= Tasks and exercises =
(a) Answer these questions from the bio, one answer per line, marked the same way:
(i) In what year did the writer join LinkedIn?
(ii) What MBA class had the writer been admitted to?
(iii) Under the mission list, what does "Compound" mean?
(b) Quote the bio word for word, starting with "The more wisdom, trust, and" and going on through "all efficiently coheres.".

= Source =

+ + +

I joined LinkedIn in 2012 on the Business Operations team, focused on product strategy and growth. Joining a fast-paced, mission-driven tech company was the best thing I could have done for my career. But I almost didn't get hired. I wore a full suit and tie to the interview. "He's probably not a culture fit", the VP of the group recounted years later. But fortunately they gave me an opportunity and I didn't let them down.
After being admitted to the Stanford Graduate School of Business MBA class of 2016 (and paying my deposit to secure enrollment), I received an offer to become chief of staff to the CEO of LinkedIn. I realized that's a once-in-a-lifetime opportunity. I thought about Jeff Bezos's regret minimization framework, and figured I could always get an MBA later. I took the role and the rest is history.
Previously, I was VP and Chief of Staff at LinkedIn, was proud to serve on the Board of Directors of the Boys and Girls Club of the Peninsula, was a Fellow of On Deck (ODA3 and ODLB1), and was a Fellow of the Aspen Institute First Movers. I live in the SF Bay Area with my wife, daughter, son, and our perennially-hungry dog.
My mission is to compound wisdom, trust, and love.
- Compound: Try to be 1% better every day.
- Wisdom: What I've learned about myself and the world, and what I share with others.
- Trust: Long-term games with long-term people. Consistency over time.
- Love: To love and to be worthy of love.
I believe the value of wisdom, trust, and love can compound over time.
The more wisdom, trust, and love I give to others, the more I receive in return. That they return is not the reason I give in the first place, but it is highly positive reinforcement. There is a deeply virtuous cycle to all three of these elements, because they are all rooted in service to others. And serving others is what I enjoy and do well, so for me it all efficiently coheres.
- Awareness: Both a fundamental pre-requisite to enlightenment and an ongoing journey in time and space to discover and appreciate one's self, and subsequently, the world around us.
- Growth: Infinite learner across a wide array of topics. Embrace curiosity and learn from mistakes through the Next Play mentality.

+ + +

= Given entries =

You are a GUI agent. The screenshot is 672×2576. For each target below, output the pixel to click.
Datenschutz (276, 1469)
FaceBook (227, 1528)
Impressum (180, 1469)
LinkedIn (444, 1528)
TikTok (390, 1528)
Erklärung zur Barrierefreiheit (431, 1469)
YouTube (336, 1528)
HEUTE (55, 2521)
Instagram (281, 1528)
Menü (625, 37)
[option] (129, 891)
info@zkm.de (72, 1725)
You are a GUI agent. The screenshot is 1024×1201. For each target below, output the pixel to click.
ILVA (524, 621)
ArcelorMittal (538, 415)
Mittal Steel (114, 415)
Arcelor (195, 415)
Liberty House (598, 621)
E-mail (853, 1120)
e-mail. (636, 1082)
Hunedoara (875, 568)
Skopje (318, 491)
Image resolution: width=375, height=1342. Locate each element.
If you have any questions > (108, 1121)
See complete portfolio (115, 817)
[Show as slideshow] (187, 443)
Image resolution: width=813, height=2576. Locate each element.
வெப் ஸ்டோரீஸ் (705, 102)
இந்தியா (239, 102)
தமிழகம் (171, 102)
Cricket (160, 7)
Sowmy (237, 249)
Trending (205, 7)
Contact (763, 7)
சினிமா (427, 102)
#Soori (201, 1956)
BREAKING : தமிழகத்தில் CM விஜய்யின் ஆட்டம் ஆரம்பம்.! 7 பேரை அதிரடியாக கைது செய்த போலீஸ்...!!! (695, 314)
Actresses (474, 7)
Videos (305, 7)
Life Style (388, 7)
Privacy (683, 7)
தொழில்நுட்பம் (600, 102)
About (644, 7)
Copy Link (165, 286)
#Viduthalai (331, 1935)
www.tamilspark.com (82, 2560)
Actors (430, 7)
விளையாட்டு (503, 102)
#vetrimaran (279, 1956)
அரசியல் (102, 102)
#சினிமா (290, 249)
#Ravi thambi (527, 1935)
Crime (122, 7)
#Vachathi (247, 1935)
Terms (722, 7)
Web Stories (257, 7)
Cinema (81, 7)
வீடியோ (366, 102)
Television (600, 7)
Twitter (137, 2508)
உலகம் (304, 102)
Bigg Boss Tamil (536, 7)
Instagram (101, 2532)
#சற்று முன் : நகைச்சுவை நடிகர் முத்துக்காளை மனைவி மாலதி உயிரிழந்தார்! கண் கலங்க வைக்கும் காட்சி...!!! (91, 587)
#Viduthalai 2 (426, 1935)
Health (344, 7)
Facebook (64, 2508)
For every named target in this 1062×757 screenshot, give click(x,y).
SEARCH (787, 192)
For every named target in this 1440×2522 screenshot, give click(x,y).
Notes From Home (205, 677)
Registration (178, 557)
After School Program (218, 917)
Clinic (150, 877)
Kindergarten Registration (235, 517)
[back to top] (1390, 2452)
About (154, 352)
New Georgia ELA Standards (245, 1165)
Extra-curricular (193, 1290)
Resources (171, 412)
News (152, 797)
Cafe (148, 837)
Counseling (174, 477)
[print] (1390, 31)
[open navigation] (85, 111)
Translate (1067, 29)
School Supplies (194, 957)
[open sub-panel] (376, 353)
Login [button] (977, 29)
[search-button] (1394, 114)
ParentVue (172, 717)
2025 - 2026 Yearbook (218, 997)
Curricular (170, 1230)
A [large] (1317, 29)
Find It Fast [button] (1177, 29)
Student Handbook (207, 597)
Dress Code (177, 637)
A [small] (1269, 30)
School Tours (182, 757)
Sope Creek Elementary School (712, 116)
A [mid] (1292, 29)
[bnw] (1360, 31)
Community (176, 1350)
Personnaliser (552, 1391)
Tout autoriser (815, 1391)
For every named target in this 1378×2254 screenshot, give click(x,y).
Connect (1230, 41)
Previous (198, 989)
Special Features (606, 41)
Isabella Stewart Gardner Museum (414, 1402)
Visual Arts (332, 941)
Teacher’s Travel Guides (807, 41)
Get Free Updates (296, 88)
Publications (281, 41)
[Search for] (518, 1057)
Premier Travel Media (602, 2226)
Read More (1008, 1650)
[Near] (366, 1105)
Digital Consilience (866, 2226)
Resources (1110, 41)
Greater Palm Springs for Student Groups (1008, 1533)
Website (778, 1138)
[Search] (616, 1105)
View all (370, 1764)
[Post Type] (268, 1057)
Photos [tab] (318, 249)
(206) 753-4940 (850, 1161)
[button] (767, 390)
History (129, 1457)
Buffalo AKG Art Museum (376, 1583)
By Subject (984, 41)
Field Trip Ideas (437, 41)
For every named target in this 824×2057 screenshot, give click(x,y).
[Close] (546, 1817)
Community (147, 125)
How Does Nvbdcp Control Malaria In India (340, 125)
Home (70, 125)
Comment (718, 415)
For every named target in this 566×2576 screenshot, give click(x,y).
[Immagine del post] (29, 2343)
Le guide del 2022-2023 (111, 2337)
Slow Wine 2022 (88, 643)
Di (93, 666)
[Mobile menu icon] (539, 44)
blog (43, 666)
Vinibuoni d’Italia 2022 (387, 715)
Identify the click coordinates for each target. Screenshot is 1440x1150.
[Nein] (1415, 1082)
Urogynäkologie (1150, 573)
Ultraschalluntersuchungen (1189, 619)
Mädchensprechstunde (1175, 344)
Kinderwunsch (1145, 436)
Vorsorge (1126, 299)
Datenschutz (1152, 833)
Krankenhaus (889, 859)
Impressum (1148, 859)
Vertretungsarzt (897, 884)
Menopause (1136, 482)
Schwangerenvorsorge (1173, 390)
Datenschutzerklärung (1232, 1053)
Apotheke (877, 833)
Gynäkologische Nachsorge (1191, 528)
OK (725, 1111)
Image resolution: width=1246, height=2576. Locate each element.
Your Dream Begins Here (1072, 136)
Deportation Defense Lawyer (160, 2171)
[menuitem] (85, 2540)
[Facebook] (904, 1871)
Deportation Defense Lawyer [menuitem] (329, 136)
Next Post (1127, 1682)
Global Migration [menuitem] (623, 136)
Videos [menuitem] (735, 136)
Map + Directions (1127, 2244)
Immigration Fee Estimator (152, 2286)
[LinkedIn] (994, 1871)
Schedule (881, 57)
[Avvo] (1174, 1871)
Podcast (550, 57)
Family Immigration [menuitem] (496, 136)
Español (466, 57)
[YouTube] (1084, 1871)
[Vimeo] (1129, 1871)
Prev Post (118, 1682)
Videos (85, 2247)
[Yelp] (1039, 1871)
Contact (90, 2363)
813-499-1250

+ + +

= Results =
(a)
(i) 2012
(ii) The Stanford Graduate School of Business MBA class of 2016
(iii) Try to be 1% better every day.

(b)
The more wisdom, trust, and love I give to others, the more I receive in return. That they return is not the reason I give in the first place, but it is highly positive reinforcement. There is a deeply virtuous cycle to all three of these elements, because they are all rooted in service to others. And serving others is what I enjoy and do well, so for me it all efficiently coheres.